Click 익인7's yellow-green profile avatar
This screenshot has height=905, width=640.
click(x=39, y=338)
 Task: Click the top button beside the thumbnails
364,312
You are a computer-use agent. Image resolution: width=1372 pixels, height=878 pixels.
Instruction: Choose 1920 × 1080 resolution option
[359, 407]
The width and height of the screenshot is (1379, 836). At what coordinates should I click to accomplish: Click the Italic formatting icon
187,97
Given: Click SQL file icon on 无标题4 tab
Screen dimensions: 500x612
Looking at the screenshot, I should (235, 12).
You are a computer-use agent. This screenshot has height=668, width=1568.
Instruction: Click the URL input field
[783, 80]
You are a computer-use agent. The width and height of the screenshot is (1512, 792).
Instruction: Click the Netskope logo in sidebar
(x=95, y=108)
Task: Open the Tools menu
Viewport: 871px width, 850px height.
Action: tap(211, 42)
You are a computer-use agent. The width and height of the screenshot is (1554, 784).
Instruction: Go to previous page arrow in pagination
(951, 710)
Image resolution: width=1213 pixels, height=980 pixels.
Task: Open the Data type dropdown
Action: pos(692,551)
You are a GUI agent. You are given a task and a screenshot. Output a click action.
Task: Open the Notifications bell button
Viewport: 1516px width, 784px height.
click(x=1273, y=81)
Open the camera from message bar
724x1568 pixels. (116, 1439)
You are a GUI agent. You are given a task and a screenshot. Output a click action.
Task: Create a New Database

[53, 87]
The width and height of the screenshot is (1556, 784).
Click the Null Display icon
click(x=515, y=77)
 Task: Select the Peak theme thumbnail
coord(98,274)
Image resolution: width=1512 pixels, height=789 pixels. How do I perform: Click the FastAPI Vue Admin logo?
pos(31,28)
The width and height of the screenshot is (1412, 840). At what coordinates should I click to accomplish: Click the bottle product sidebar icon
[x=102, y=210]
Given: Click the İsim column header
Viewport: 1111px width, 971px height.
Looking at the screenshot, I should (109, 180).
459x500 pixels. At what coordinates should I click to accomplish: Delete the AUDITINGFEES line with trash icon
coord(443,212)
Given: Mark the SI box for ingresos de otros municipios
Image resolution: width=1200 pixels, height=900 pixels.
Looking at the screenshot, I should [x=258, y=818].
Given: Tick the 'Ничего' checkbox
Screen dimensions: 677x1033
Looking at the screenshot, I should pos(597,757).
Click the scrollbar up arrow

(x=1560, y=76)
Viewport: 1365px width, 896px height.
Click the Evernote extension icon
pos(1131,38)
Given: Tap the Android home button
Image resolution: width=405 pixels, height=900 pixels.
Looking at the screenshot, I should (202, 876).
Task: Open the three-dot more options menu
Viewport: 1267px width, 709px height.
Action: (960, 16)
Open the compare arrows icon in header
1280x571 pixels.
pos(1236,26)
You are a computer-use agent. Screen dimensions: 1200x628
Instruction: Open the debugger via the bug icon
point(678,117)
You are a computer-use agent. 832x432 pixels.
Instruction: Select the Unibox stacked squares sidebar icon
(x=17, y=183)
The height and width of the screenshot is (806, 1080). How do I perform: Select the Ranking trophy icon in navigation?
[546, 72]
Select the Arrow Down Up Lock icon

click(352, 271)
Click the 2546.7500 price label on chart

#####

WHAT YOU SHOULD DO ▸ Quote the data word for word, beginning at the line that contains "Viewport: 1365px width, 896px height." and stopping after the line that contains "point(678,117)".

TASK RESPONSE ▸
Viewport: 1365px width, 896px height.
Click the Evernote extension icon
pos(1131,38)
Given: Tap the Android home button
Image resolution: width=405 pixels, height=900 pixels.
Looking at the screenshot, I should (202, 876).
Task: Open the three-dot more options menu
Viewport: 1267px width, 709px height.
Action: (960, 16)
Open the compare arrows icon in header
1280x571 pixels.
pos(1236,26)
You are a computer-use agent. Screen dimensions: 1200x628
Instruction: Open the debugger via the bug icon
point(678,117)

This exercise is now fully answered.